Euonymus europaeus lectin or agglutinin (EEL/EEA) is affinity purified and is a homodimer consisting of subunits of 17 kDa linked by disulfide bonds. EEL consists of six closely related lectins (isoforms). Previous reports of higher molecular weight and overestimated carbohydrate percentage are attributed to lectin-glycoprotein complexes and not the Euonymus europaeus lectin itself. This lectin is characteristic of its erythrocyte agglutinating properties and specificity for blood groups B and H. It has a stronger binding of the B oligosaccharide with higher affinity for B-type II in comparison to H structures with Galα1,3 structures. Conversely, it has also been reported that EEL has preferential binding to H blood group-related carbohydrates over the B bloof group due to similarities in the β-trefoil fold found in EEL and ricin B-like lectins. EEL's general pattern allows it to interact with both α-fucose residues on B and H blood groups as well as high-mannose N-type glycans. This lectin binds to endothelial cells from human and non-human sources and recognizes carbohydrate structures on the surface of stimulated murine peritoneal lymphoid cells. EEL also has applications as a endothelial/epithelial marker in canine tissues and has been studied in Kashin-Beck disease.

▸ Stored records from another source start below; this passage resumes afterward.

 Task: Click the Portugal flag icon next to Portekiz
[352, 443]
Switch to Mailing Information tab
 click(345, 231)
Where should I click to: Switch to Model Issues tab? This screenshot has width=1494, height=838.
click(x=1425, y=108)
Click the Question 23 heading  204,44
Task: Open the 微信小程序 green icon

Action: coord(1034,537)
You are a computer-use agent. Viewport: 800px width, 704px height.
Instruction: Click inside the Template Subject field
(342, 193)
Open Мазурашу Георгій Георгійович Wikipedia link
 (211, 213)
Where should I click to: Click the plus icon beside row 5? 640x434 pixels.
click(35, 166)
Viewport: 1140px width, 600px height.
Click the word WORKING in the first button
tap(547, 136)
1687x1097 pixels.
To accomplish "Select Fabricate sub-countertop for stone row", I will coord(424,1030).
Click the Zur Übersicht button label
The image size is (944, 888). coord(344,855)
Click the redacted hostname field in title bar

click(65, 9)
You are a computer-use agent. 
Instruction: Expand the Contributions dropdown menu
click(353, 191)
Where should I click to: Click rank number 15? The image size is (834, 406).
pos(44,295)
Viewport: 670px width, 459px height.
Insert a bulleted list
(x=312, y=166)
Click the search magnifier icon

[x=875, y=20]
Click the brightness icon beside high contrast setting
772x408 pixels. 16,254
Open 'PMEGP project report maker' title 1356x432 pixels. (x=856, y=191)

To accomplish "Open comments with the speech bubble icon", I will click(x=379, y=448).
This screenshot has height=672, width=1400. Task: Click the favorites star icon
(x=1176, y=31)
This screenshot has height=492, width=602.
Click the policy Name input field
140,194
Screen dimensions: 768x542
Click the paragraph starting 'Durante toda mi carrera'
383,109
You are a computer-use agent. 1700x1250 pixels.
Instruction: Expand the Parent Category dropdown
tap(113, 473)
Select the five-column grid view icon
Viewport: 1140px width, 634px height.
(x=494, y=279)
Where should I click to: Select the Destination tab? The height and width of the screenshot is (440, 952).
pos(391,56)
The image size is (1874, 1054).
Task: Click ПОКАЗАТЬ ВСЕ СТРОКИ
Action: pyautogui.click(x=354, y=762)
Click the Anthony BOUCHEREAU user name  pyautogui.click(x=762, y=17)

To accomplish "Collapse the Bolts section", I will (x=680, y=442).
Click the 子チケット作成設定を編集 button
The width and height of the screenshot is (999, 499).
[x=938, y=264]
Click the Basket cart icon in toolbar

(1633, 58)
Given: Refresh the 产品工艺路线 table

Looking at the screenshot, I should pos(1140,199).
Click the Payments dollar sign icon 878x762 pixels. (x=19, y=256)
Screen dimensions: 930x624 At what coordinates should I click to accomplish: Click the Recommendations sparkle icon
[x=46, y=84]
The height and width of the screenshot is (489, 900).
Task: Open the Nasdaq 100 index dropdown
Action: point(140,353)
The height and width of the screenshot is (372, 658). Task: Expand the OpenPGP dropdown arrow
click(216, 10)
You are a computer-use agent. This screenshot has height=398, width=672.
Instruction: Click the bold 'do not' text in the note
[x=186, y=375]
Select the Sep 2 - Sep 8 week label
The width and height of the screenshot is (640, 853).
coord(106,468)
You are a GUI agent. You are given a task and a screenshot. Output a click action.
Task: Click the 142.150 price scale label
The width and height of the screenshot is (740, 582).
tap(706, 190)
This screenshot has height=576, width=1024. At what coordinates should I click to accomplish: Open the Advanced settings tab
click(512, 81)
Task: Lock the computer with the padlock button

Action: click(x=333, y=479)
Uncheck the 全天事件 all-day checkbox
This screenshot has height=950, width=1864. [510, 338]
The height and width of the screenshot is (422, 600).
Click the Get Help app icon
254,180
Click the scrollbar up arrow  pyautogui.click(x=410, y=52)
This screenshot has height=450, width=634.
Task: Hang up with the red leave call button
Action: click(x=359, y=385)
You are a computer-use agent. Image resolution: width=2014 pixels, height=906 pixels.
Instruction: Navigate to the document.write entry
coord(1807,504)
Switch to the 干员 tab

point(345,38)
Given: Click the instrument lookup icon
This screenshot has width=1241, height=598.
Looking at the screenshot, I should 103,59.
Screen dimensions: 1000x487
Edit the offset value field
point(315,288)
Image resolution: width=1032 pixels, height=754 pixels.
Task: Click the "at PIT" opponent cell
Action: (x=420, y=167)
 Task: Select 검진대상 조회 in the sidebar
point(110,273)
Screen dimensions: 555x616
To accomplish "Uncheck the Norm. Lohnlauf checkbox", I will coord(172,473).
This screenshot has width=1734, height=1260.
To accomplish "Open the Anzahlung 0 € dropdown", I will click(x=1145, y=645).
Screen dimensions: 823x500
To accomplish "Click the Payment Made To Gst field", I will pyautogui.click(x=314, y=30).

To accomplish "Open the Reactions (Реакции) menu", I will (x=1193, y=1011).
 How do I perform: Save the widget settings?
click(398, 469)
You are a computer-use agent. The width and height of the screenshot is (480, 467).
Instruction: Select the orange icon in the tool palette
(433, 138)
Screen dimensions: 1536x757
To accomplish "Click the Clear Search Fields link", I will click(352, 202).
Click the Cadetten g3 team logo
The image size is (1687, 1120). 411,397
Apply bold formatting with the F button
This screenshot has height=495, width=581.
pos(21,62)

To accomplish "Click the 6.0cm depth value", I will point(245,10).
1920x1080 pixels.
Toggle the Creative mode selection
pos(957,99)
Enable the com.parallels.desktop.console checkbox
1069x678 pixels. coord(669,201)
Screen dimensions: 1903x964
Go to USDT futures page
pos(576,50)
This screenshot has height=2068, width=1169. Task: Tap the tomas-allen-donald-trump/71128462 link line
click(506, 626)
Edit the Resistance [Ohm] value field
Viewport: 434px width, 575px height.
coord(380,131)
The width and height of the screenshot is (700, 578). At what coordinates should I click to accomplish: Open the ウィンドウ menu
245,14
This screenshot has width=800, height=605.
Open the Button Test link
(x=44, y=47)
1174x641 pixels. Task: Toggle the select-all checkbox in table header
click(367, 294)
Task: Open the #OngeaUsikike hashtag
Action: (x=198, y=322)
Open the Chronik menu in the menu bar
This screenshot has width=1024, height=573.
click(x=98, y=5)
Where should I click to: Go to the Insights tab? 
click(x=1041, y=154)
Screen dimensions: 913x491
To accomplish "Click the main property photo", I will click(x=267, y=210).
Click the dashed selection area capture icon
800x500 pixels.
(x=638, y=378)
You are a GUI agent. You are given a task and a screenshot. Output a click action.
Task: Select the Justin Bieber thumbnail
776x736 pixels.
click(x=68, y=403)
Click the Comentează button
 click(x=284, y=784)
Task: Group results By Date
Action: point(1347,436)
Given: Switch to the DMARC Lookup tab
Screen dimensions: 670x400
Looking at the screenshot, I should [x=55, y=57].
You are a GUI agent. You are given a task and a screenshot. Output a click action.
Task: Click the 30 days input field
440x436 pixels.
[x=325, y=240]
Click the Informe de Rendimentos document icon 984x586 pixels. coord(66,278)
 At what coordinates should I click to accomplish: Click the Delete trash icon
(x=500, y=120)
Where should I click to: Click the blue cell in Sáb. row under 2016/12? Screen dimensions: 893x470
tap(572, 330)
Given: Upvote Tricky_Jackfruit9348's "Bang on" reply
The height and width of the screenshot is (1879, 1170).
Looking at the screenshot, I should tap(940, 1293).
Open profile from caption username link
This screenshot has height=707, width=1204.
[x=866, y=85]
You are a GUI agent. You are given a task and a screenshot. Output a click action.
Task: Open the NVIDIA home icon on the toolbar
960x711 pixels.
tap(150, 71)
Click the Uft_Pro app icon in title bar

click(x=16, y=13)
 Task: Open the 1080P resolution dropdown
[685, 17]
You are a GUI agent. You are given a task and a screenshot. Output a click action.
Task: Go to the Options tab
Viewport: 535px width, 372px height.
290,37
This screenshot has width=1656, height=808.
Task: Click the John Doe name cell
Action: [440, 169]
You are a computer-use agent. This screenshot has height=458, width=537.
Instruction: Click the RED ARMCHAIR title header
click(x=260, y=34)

- Source: Euonymus europaeus (Spindle tree)
- Carbohydrate Specificity: Galα3Gal, high-mannose N-type glycans
- Activity: 50 mg/ml will agglutinate human A2 erythrocytes
- Inhibitory Carbohydrate: Lactose
- Divalent Ions Required: Ca++, Zn++
Storage and Stability:
Store frozen at -20°C in amber vials in appropriate aliquot sizes. Avoid freeze thaw cycles. Can be stored at 2-8°C for short term use.